GEZEIGTER AUSZUG =
Bild: Muss reagieren, weiß aber noch nicht genau worauf: Spaniens Regierungsch…
Barcelona taz | Spaniens Regierung hat den Artikel 155 der spanischen
Verfassung aktiviert. Der konservative Ministerpräsident Mariano Rajoy
teilte in einer institutionellen Erklärung vor der Presse am Mittwochmittag
mit, dass die spanische Regierung die Autonomieregierung Kataloniens
förmlich zu einer Klarstellung aufgefordert habe: Hat der katalanische
Präsident Carles Puigdemont bei seiner [1][Ansprache am Dienstagabend] die
Unabhängigkeit der Region erklärt oder nicht?
In der Antwort, die der Regionalchef auf diese Anfrage gibt, werde sich
abzeichnen, was in den nächsten Tagen passiert, so Rajoy nach einer
Kabinettssitzung am Mittwoch. Damit drohte er mit der Aussetzung der
Autonomiebefugnisse in Katalonien, wie dies der Artikel 155 der Verfassung
für rebellische Regionen vorsieht.
Fragen der anwesenden Journalisten wurden nicht zugelassen. Je nach Antwort
könnte Madrid alle Institutionen in der nord-ost-spanischen Region selbst
übernehmen und die derzeitige katalanische Regierung gar verhaften lassen.
Puigdemont hat für die Antwort – so die gängige Interpretation des Artikel
155 – fünf Tage Zeit.
Rajoy, der heute Nachmittag vor das spanische Parlament treten wird, wirbt
seit Ende der Ansprache Puigdemonts bei der sozialistischen PSOE und bei
den rechtsliberalen Ciudadanos um Unterstützung für mögliche harte
Maßnahmen.
Der sozialistische Generalsekretär Pedro Sánchez, der am Dienstag bis um
ein Uhr nachts im Regierungspalast Moncloa weilte, untestützte Rajoys
Vorgehen, damit „Puigdemont schwarz auf weiß aufschreibt, was er erklärt
hat“.
Ciudadanos, mit deren Chef Albert Rivera der Ministerpräsident zwei mal
lange telefonierte, besteht seit Tagen auf der Aussetzung der Autonomie
Kataloniens mittels Artikel 155, um dann Neuwahlen in Katalonien
auszurufen.
## Iglesias will die Katalanen „verführen“
Nur Unidos Podemos fordert einen Dialog ohne Vorbedingungen statt erneute
Machtdemonstrationen. Der Chef der Linksalternativen, Pablo Iglesias, lobte
Puigdemont für seine Besonnenheit. Es gehe jetzt darum, im Dialog „die
Katalanen zu verführen“. Für ihn ist Spanien „plurinational“, ein „La…
Länder“. Die Verfassung von 1978 müsse dahingehend reformiert werden.

ZIEL A = Aktualisiere in den Zeilen den Abschnitt, der mit der Zeile beginnt, die „Print the article via printer icon“ enthält, und mit der Zeile endet, die „pos(259,362)“ enthält. Ersetze darin „printer icon“ durch „Druckersymbol“ und gib nur diesen Abschnitt, ansonsten unverändert, aus.
Der Bericht und die Zeilen stehen inhaltlich in keinem Zusammenhang.

BEREITGESTELLTE DATEN =
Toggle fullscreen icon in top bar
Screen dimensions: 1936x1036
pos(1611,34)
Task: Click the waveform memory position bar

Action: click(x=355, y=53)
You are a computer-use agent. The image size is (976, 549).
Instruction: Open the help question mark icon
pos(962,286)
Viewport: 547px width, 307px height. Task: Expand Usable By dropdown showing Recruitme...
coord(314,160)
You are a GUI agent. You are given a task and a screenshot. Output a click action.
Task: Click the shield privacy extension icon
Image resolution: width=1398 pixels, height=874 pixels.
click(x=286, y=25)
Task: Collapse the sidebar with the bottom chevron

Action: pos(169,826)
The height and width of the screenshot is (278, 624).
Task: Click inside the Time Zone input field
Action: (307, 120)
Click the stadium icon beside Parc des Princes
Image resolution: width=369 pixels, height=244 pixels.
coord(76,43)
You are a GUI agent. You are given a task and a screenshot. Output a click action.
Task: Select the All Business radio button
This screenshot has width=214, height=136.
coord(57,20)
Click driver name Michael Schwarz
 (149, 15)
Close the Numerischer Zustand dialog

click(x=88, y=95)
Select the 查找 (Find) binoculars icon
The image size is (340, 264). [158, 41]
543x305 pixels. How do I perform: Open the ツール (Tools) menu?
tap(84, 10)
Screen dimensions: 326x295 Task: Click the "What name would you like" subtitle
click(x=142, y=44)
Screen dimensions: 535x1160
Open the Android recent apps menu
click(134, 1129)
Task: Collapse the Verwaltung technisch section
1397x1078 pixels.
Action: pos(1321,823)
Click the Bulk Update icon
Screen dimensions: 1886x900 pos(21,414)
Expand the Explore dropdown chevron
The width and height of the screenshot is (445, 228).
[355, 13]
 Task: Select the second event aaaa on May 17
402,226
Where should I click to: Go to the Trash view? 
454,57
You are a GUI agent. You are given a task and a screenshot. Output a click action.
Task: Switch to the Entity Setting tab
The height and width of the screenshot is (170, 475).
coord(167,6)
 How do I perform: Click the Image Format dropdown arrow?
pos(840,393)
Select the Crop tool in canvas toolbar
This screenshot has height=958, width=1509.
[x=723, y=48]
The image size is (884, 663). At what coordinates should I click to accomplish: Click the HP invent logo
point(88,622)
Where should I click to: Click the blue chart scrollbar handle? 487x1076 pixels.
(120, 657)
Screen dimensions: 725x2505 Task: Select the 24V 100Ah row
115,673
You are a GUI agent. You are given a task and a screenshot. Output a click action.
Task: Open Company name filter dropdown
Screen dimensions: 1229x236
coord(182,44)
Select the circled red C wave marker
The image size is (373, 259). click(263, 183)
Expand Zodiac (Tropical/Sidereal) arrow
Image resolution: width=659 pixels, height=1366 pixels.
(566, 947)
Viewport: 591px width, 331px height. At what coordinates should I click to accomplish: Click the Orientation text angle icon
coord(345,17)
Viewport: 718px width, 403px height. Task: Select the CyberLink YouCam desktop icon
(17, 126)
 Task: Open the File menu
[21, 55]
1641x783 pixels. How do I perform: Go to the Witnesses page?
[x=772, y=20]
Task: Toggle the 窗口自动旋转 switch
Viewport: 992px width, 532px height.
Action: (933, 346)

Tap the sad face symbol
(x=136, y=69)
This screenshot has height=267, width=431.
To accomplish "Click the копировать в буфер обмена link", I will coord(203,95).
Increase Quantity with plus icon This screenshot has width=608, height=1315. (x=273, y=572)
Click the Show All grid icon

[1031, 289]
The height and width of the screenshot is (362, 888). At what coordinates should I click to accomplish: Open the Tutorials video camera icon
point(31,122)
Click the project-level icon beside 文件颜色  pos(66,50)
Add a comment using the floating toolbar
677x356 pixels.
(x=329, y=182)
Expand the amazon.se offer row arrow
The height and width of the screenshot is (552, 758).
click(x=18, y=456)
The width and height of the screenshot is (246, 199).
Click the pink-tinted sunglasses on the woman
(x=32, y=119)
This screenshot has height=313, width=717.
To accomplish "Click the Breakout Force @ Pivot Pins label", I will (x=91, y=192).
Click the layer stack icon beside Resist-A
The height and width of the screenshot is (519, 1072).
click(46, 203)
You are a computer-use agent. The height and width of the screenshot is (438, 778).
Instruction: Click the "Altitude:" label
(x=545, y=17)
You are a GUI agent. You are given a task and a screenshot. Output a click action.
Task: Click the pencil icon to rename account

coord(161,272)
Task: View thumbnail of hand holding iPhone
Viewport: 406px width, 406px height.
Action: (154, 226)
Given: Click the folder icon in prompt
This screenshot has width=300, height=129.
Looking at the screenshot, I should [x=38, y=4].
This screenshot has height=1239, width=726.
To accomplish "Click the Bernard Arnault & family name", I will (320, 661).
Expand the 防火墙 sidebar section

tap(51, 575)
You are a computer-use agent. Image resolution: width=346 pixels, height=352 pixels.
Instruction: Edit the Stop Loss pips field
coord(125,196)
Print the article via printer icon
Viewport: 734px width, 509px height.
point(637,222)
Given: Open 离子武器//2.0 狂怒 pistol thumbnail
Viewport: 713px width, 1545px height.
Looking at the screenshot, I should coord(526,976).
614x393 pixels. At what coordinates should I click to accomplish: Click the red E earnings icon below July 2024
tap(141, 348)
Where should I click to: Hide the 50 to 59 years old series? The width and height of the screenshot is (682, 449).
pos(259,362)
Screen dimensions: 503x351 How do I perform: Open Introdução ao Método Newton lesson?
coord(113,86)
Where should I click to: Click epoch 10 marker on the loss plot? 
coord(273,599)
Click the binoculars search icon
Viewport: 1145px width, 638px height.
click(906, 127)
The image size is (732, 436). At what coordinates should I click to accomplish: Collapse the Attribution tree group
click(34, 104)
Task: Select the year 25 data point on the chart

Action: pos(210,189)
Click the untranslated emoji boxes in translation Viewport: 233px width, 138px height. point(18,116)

ZIEL B = Wie viel Zeit hat Puigdemont laut dem Bericht über Katalonien für seine Antwort?

FERTIGE ANTWORT A =
Print the article via Druckersymbol
Viewport: 734px width, 509px height.
point(637,222)
Given: Open 离子武器//2.0 狂怒 pistol thumbnail
Viewport: 713px width, 1545px height.
Looking at the screenshot, I should coord(526,976).
614x393 pixels. At what coordinates should I click to accomplish: Click the red E earnings icon below July 2024
tap(141, 348)
Where should I click to: Hide the 50 to 59 years old series? The width and height of the screenshot is (682, 449).
pos(259,362)

FERTIGE ANTWORT B = Fünf Tage.